PUTRAJAYA: The judiciary has proposed that provisions in the Federal Constitution be amended to remove executive involvement in the appointment of judges.
This was revealed by Chief Justice Tengku Maimun Tuan Mat, who said the suggestion was given by the judiciary to the task force probing former attorney-general Tommy Thomas’ book, “My Story: Justice In The Wilderness”.
One of the suggestions was that improvements should be made to the process of appointing judges.
“We suggested that there should be an amendment to the constitution to give effect to our proposal,” she told reporters after officiating a ceremony to open the legal year.
Tengku Maimun said the judiciary was collectively supportive of the task force’s proposal to the government.
“That is our general stand to improve the judiciary or the Judicial Appointments Commission (JAC). However, there must be meaningful engagement with all stakeholders to move forward,” she said.
Article 122B (1) states that judges and all administrative position holders shall be appointed by the Yang di-Pertuan Agong, acting on the advice of the prime minister, after consultation with the Conference of Rulers.
However, Section 27 of the Judicial Appointments Commission Act 2009 states that the prime minister may request for two additional names for consideration with respect to any vacancy to the offices of the Chief Justice, Court of Appeal President, Chief Judges of Malaya, and Sabah and Sarawak, and on the panels of the Federal Court and the Court of Appeal.
Tengku Maimun said any amendment to the 2009 Act would likely first require the Federal Constitution itself to be amended.
“We will not reach the objective of appointing judges without executive involvement, if the current provision (which requires executive consultation) remains,” she added.
She said the prevailing public perception of executive involvement in the appointment of judges must also be removed.
Tengku Maimun said she had also called for the new government to set up an independent judicial academy to cater to the training needs of superior court judges.
Last year the top judge announced that the government approved 25 acres of land in Nilai, Negeri Sembilan, alongside an existing magistrates’ court for the academy.
“In principle, the previous government had approved (the proposal), but when the final decision was communicated to us, they said judges should go to the judicial and legal service officers’ training institute due to a costing issue.
“As a matter of principle, judges should not be going there. Judges are not government officers,” Tengku Maimun said.
She said judges in the past never attended any course at the institute located in Bandar Baru Bangi.
“The person who issued the statement lacked understanding of the law and procedure,” she added.

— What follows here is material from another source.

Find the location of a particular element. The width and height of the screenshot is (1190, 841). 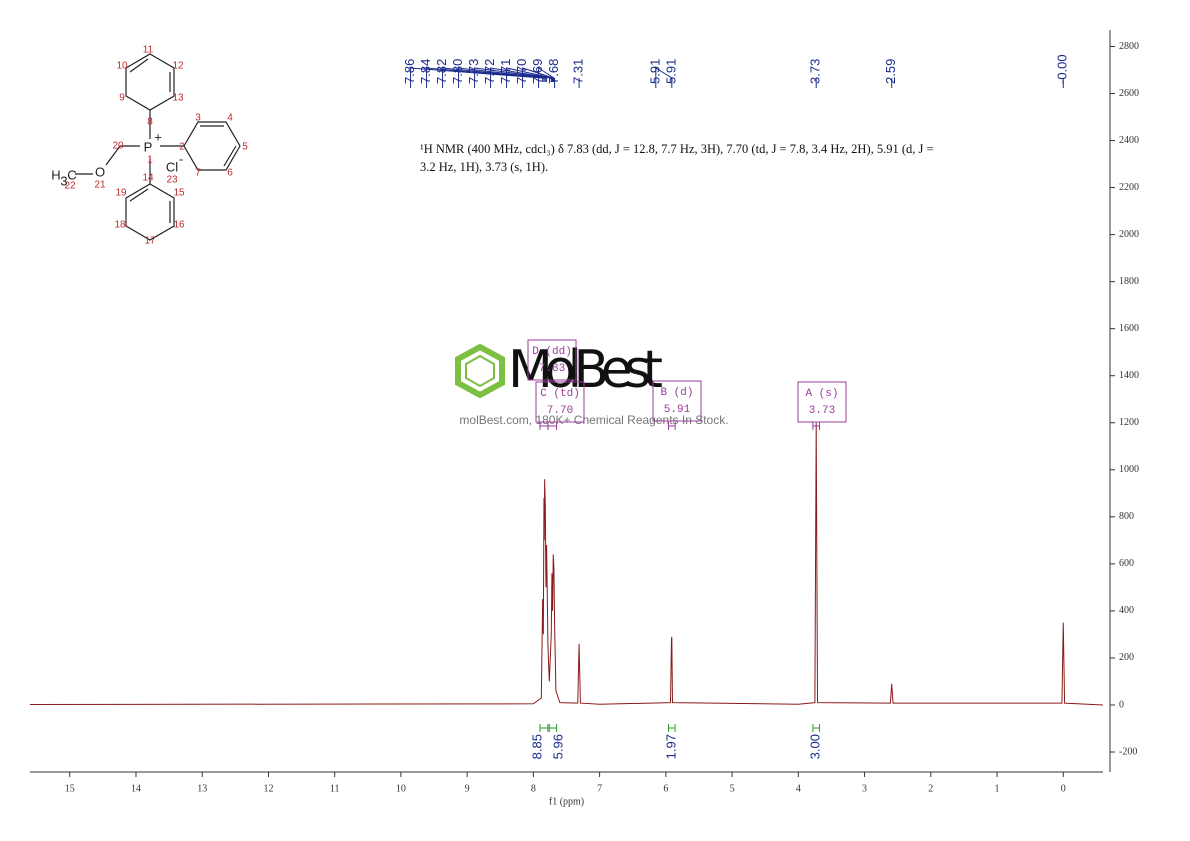

atom-number: 14 is located at coordinates (148, 178).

Meanwhile, sharing a personal experience in her role as Chief Justice, Tengku Maimun said she had been on the receiving end of death threats when presiding over cases involving certain personalities.
“In cases involving certain personalities, the support or criticism is extreme. People generally know that I myself have received death threats before.
“Whether those were serious threats or not is another question, but it has reached that level,” she said, according to Bernama.
When it comes to high-profile individuals, she said the comments directed at the judiciary were not constructive but excessive, one-sided and politically-motivated.
“I hope the people out there understand the structure of the country’s legal process before issuing any statements which show their lack of understanding.”
In August last year, the media quoted police as saying they had received reports of threats made against Tengku Maimun on social media and would be taking action against anyone found abusing such platforms to undermine security.